Talk Talk by TC Boyle.
Dana Halter is making the best of the cards life has dealt her: profoundly deaf, she's making a living as a teacher at a school for the deaf, and she's on her way there via a stop-off at the dentist when her life falls apart. Stopped by a traffic policeman for the relatively minor infraction of running a stop-light, she's somewhat surprised to glance up after he's gone to run her licence through the computer to see him bellowing (silently) and pointing his gun at her.
It turns out Dana Halter is wanted for various crimes in several states; places in the main that Dana Halter has never been. Well, not this Dana Halter, anyway.
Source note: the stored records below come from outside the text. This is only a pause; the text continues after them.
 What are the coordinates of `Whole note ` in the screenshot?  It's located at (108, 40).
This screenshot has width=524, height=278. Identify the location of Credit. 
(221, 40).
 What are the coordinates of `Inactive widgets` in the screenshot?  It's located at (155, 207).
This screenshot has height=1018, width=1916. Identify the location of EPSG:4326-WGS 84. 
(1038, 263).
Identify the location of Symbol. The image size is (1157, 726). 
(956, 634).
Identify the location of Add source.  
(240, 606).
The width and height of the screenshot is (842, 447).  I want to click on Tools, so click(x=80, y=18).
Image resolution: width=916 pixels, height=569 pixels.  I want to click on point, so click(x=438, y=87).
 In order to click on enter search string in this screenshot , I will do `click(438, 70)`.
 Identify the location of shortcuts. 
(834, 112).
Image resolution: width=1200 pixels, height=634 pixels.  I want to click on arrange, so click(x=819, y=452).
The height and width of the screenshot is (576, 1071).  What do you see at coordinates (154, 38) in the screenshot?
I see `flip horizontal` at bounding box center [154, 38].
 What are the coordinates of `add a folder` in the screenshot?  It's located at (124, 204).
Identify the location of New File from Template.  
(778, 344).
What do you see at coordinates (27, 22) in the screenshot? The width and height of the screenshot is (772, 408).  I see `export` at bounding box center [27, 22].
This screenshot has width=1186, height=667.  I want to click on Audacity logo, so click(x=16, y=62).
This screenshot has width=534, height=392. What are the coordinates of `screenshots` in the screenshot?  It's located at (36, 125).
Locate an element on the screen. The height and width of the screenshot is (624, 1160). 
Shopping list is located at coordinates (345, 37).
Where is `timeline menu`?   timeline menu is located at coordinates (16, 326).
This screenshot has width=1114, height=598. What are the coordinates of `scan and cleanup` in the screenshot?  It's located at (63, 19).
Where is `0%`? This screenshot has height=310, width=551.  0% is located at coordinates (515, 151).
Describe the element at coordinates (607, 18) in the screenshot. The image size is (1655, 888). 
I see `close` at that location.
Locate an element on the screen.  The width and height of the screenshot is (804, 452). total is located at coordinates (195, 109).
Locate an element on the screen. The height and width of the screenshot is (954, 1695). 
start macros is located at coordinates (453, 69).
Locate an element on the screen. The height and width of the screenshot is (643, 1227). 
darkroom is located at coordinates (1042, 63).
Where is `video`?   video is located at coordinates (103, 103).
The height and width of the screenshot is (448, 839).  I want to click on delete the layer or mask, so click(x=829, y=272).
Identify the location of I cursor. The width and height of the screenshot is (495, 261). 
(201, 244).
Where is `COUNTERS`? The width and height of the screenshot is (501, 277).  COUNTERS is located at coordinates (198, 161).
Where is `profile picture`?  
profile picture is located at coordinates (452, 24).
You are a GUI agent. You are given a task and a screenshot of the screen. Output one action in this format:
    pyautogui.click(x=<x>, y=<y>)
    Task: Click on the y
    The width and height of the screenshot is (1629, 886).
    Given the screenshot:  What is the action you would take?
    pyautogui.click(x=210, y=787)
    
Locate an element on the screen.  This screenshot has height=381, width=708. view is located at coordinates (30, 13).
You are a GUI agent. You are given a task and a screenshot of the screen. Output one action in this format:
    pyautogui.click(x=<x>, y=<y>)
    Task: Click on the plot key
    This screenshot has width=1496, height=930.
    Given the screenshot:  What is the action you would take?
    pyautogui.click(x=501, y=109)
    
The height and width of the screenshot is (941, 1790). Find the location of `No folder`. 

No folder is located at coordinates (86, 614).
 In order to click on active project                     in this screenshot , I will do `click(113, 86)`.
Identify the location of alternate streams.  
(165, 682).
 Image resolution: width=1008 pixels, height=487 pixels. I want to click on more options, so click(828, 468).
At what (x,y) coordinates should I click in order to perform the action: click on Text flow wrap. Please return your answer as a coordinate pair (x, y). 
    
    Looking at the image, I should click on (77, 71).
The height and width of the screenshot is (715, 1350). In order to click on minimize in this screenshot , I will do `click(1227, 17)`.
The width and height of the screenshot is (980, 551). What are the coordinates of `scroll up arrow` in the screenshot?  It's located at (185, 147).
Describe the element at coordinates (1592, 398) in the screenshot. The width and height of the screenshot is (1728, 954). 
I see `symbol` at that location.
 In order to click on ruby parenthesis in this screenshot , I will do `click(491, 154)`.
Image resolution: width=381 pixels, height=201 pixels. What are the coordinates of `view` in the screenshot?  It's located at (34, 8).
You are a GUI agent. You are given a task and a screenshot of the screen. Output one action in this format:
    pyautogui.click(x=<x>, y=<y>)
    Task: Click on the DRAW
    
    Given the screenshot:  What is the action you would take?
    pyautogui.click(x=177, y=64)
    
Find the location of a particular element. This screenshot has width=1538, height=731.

Once the inevitable communication and mutual comprehension difficulties have been resolved it becomes clear that Dana has been the victim of identity theft. And so, after much delay and frustration, and landed with a bill of several hundred dollars for getting her car back from where it was impounded, Dana is free to go.
For all the heartache and inconvenience Dana has been caused, not to mention the damage to her future creditworthiness, investigating the crime doesn't seem to be a high priority for the police. Dana's life experiences have given her an uncompromising streak, though, and with a bit of help from her boyfriend Bridger Martin she locates the man who's stolen her identity and sets off across the country in pursuit.
The man who's stolen Dana's identity, Peck Wilson, has made something of a career out of it, and built a comfortable lifestyle on the back of it - nice car, expensive kitchen equipment, nubile Russian girlfriend, things he's understandably reluctant to give up. So when he realises the jig is up with the Dana Halter identity, he simply takes out a load of new credit in Bridger Martin's name and flees across country to New York state, with his (now slightly suspicious, but quelled with some shiny new trinkets) Russian girlfriend and her daughter in tow.
But Dana has the bit between her teeth now, and isn't going to take buggering off to the opposite side of the country for an answer. So she pursues him, Bridger in tow. The trouble is, both parties are so fuelled by relentless rage - Dana at the invasion of her life, and more generally the uncomprehending bullshit she has to put up with from the hearing world every day, Peck by his sense of entitlement to his comfortable lifestyle and his sense of it being due payment for having been wronged by the world and generally unappreciated in his former life - that they haven't really considered what they're going to do when the inevitable confrontation happens.
Actually, this is the problem with the book itself - as thrillingly as Boyle sets the plot up in the first few chapters, you get the impression he didn't really know what to do with it thereafter. Even if you can get past the fundamental implausibility of Dana and Bridger not going straight to the police when the fraudster is discovered, but instead phoning him up and tipping him off that they're onto him, you then have to endure a lengthy cross-country pursuit with no real idea what the purpose of it is, or what the protagonists imagine is going to happen at the end of it. And pretty clearly Boyle has no more idea than the rest of us, since the ending, once a couple of key confrontations have happened, is pretty unsatisfactory.
Just as in Riven Rock, though, Boyle is good at characters with a bit of light and shade and moral ambiguity - Dana is a blameless individual and clearly the injured party here, but a lifetime of enduring quizzical looks from people who assume she's mentally deficient has left her with a short fuse and a simmering sense of injustice, and Peck, while clearly a career criminal with a similarly short fuse, isn't completely irredeemable. There's not a huge amount about the details of how identity fraud works, but it's really just a MacGuffin to get the plot going anyway, and an excess of detail would probably have made for a duller book.
Dull is a thing TC Boyle, one of my favourite contemporary novelists, is incapable of being, and this is very entertaining and readable throughout, but it isn't one of his best books. I'd start with Drop City and The Tortilla Curtain if I were you.